[Begin Passage given]

From b87af9f77f3fa7a169506f7125682371d9e63591 Mon Sep 17 00:00:00 2001
From: Megvii Engine Team <megengine@megvii.com>
Date: Fri, 28 May 2021 17:34:25 +0800
Subject: [PATCH] feat(dnn/cuda): topk support fp16

GitOrigin-RevId: c6610d4cf04f258fd13f420e5301c273e399d67f
---
 dnn/src/cuda/argsort/argsort.cu      |  2 +-
 dnn/src/cuda/argsort/argsort.cuh     |  3 ++-
 dnn/src/cuda/argsort/bitonic_sort.cu | 14 ++++++++++++++
 dnn/src/cuda/cub/util_type.cuh       |  2 +-
 dnn/src/cuda/topk/opr_impl.cpp       | 11 ++++++++++-
 dnn/src/cuda/topk/topk_radix.cu      |  3 ++-
 dnn/src/cuda/topk/topk_radix.cuh     | 25 ++++++++++++++++++++++++-
 dnn/test/cuda/topk.cpp               |  6 +++++-
 8 files changed, 59 insertions(+), 7 deletions(-)
diff --git a/dnn/src/cuda/argsort/argsort.cu b/dnn/src/cuda/argsort/argsort.cu
index 631ad160c..a8781cf52 100644
--- a/dnn/src/cuda/argsort/argsort.cu
+++ b/dnn/src/cuda/argsort/argsort.cu
@@ -124,7 +124,7 @@ size_t argsort::get_fwd_workspace_in_bytes(uint32_t M, uint32_t N, DType dtype,
         ARGSORT_FOREACH_CTYPE(cb)
 #undef cb
         default:
-            megdnn_throw("argsort only supports float and int32");
+            megdnn_throw("argsort only supports float, int32 and float16");
     }
     if (!iptr_src_given) {
         size = DIVUP(size, sizeof(float)) * sizeof(float) + M * N * sizeof(int);
diff --git a/dnn/src/cuda/argsort/argsort.cuh b/dnn/src/cuda/argsort/argsort.cuh
index 8814b88ee..d6301d65a 100644
--- a/dnn/src/cuda/argsort/argsort.cuh
+++ b/dnn/src/cuda/argsort/argsort.cuh
@@ -33,7 +33,8 @@ void forward(const dtype* sptr, dtype* dptr, int* iptr, void* workspace,
              const int* iptr_src = NULL);
 
 //! iterate over all supported data types
-#define ARGSORT_FOREACH_CTYPE(cb) cb(float) cb(int32_t)

[End Passage given]

**Directions:**
1. Reproduce the CUDA topk patch word for word, starting at "GitOrigin-RevId: c6610d4cf04f258fd13f420e5301c273e399d67f" and ending at "insertions(+), 7 deletions(-)".
2. Continue the CUDA topk patch from the point where it stops.

[Begin Dataset rows]

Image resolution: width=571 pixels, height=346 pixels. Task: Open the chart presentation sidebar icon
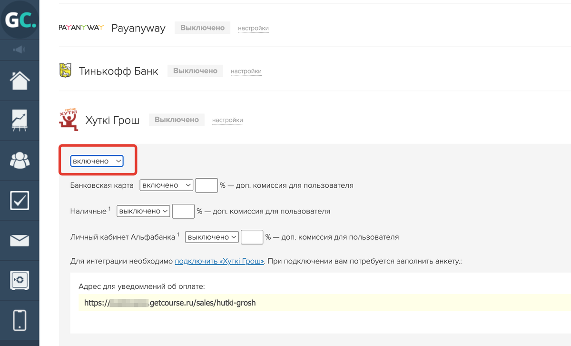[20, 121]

[End Dataset rows]
[Begin Dataset rows]

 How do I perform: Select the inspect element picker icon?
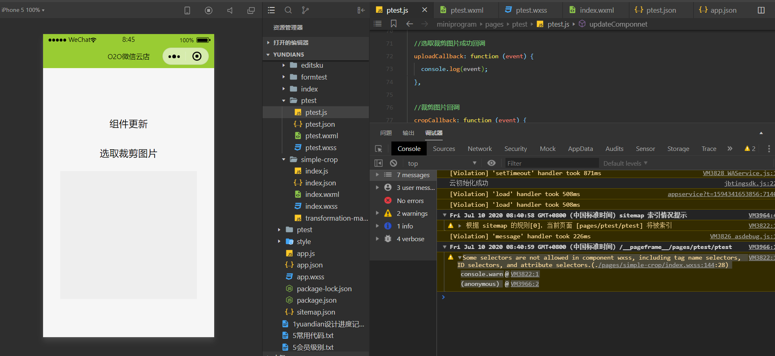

[End Dataset rows]
[Begin Dataset rows]

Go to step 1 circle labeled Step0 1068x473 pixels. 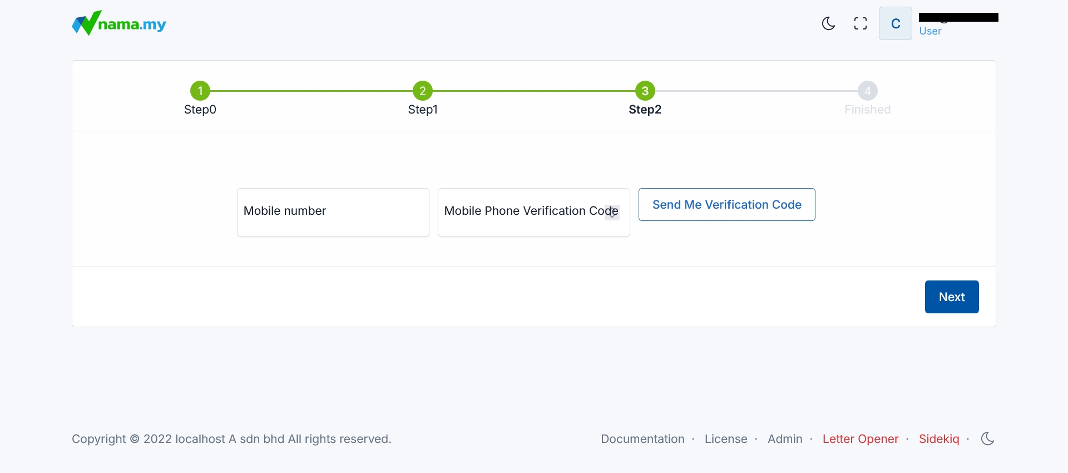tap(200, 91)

[End Dataset rows]

**Answers provided:**
1.
GitOrigin-RevId: c6610d4cf04f258fd13f420e5301c273e399d67f
---
 dnn/src/cuda/argsort/argsort.cu      |  2 +-
 dnn/src/cuda/argsort/argsort.cuh     |  3 ++-
 dnn/src/cuda/argsort/bitonic_sort.cu | 14 ++++++++++++++
 dnn/src/cuda/cub/util_type.cuh       |  2 +-
 dnn/src/cuda/topk/opr_impl.cpp       | 11 ++++++++++-
 dnn/src/cuda/topk/topk_radix.cu      |  3 ++-
 dnn/src/cuda/topk/topk_radix.cuh     | 25 ++++++++++++++++++++++++-
 dnn/test/cuda/topk.cpp               |  6 +++++-
 8 files changed, 59 insertions(+), 7 deletions(-)

2.
+#define ARGSORT_FOREACH_CTYPE(cb) \
+    cb(float) cb(int32_t) DNN_INC_FLOAT16(cb(dt_float16))
 
 }  // namespace argsort
 }  // namespace cuda
diff --git a/dnn/src/cuda/argsort/bitonic_sort.cu b/dnn/src/cuda/argsort/bitonic_sort.cu
index 598ad02d4..386e4a577 100644
--- a/dnn/src/cuda/argsort/bitonic_sort.cu
+++ b/dnn/src/cuda/argsort/bitonic_sort.cu
@@ -11,6 +11,7 @@
 
 #include "./bitonic_sort.cuh"
 #include "src/cuda/query_blocksize.cuh"
+#include "megdnn/dtype.h"
 
 #if __CUDACC_VER_MAJOR__ < 9
 #pragma message "warp sync disabled due to insufficient cuda version"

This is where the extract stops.